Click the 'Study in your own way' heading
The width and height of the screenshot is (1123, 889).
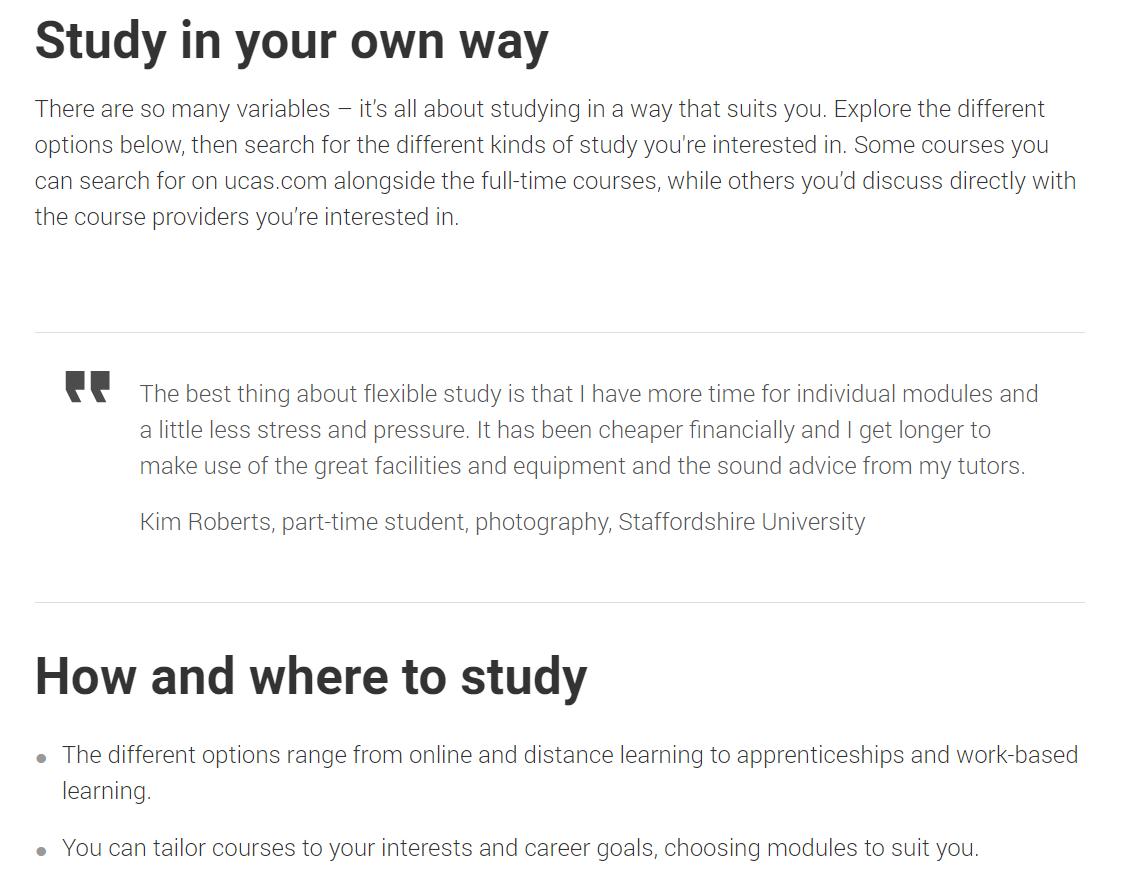(x=291, y=42)
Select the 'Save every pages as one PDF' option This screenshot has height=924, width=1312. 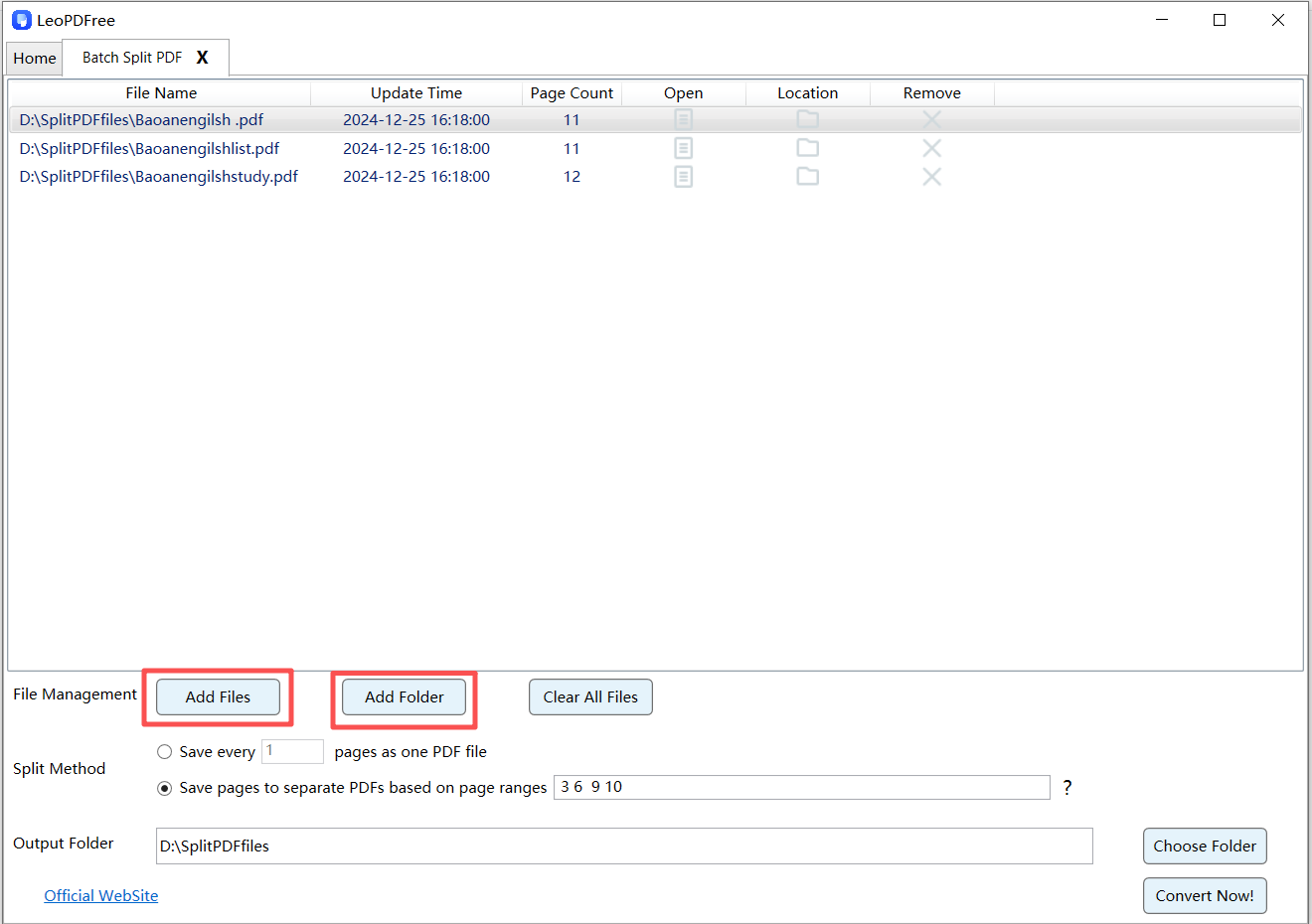pyautogui.click(x=164, y=751)
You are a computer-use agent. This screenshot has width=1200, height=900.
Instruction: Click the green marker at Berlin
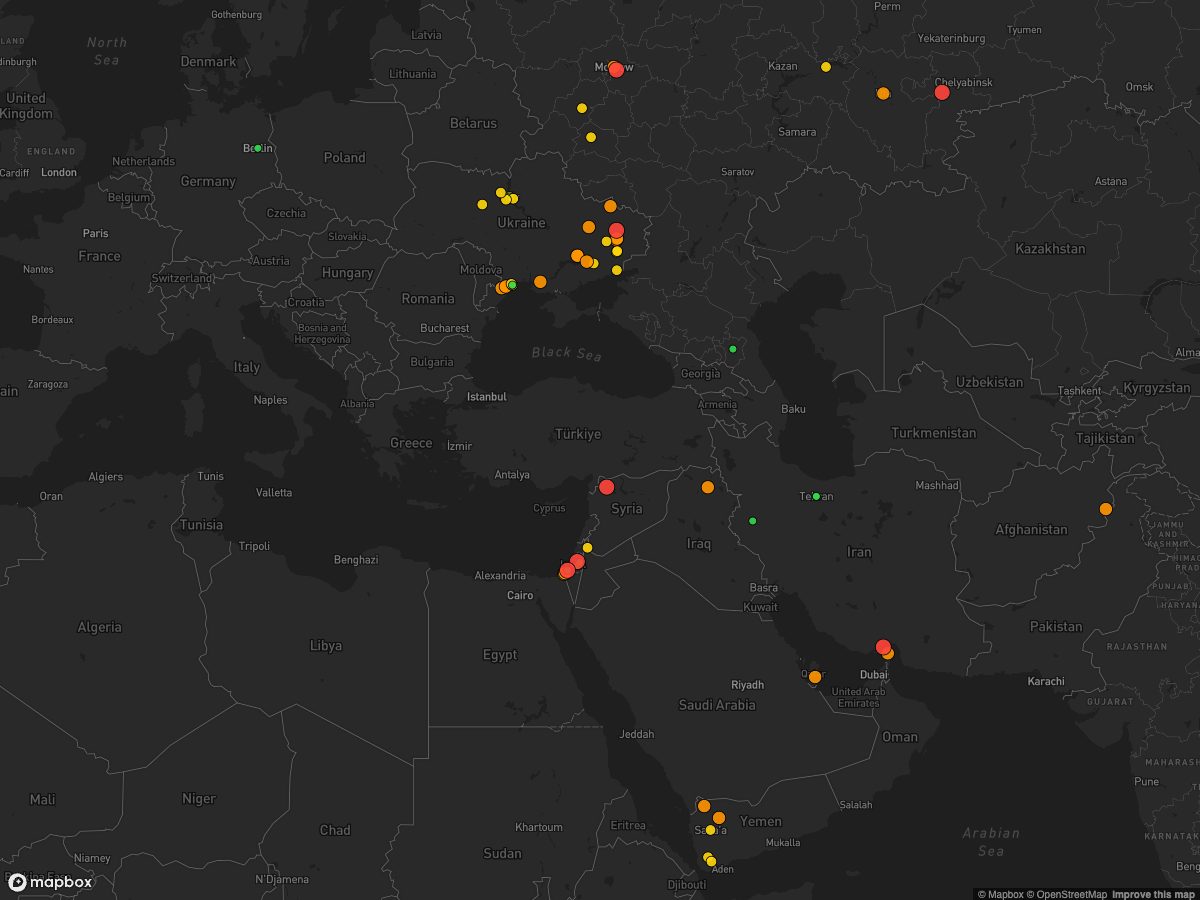point(258,148)
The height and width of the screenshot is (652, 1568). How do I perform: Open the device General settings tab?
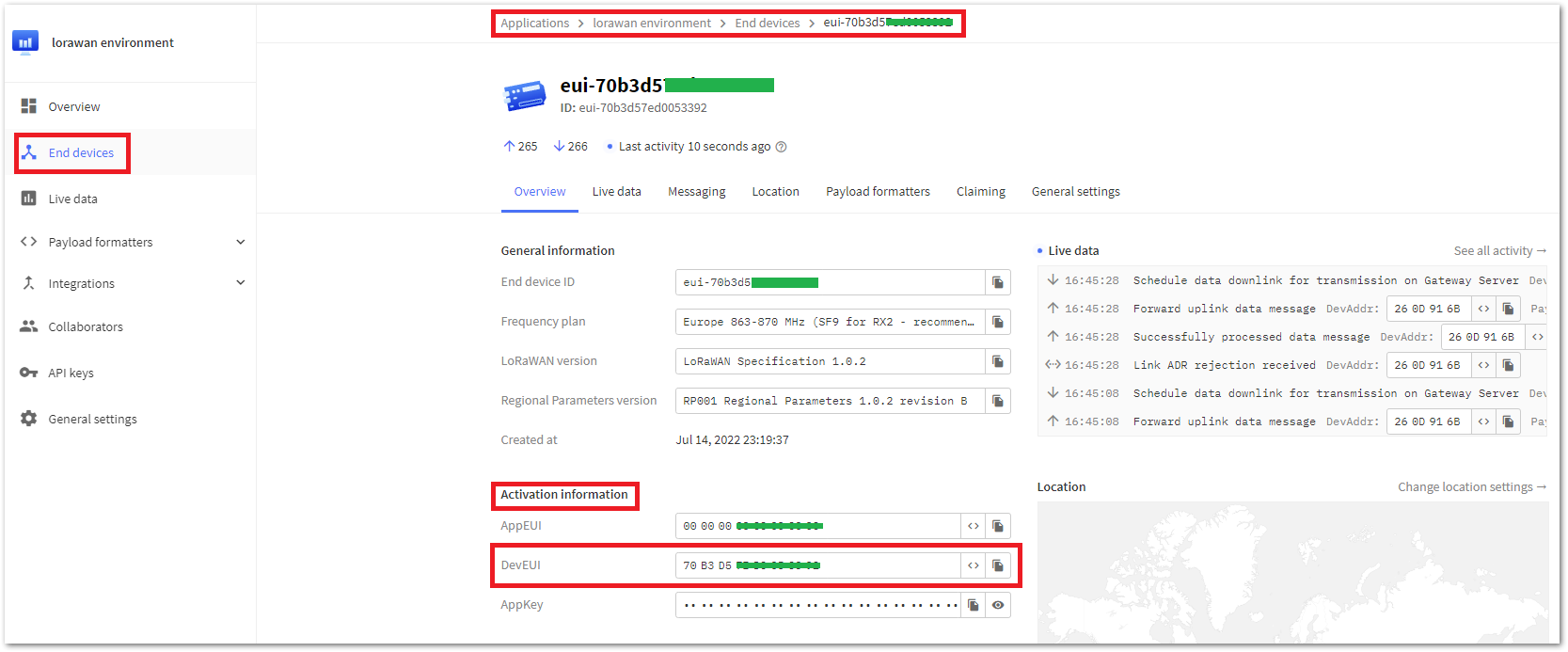[1075, 192]
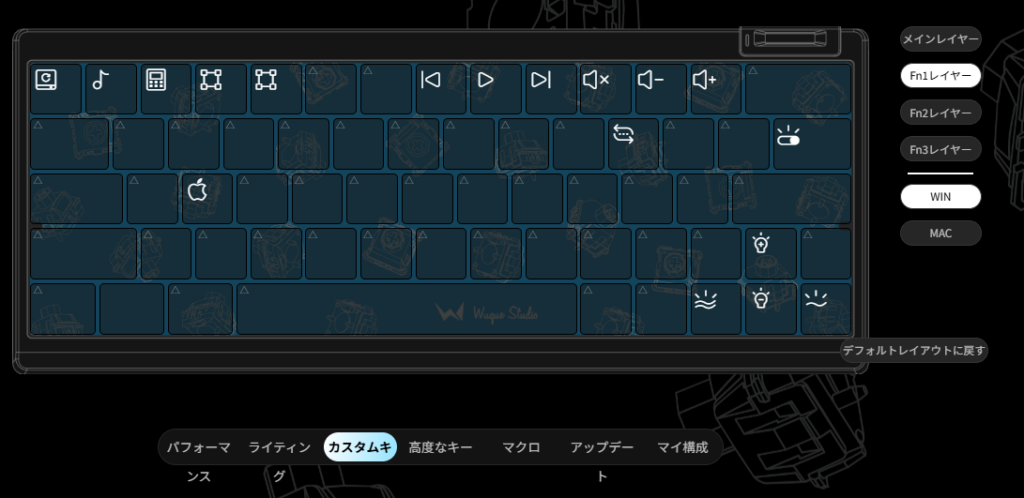Switch to メインレイヤー layer
This screenshot has height=498, width=1024.
pos(940,39)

• • • • •

An exact copy is required of the lines from the one holding "Instruction: Click the green marker at Berlin" to the end of the entries above, both included; no pictures belong in it.

Instruction: Click the green marker at Berlin
point(258,148)
The height and width of the screenshot is (652, 1568). How do I perform: Open the device General settings tab?
[1075, 192]
Switch to メインレイヤー layer
This screenshot has height=498, width=1024.
pos(940,39)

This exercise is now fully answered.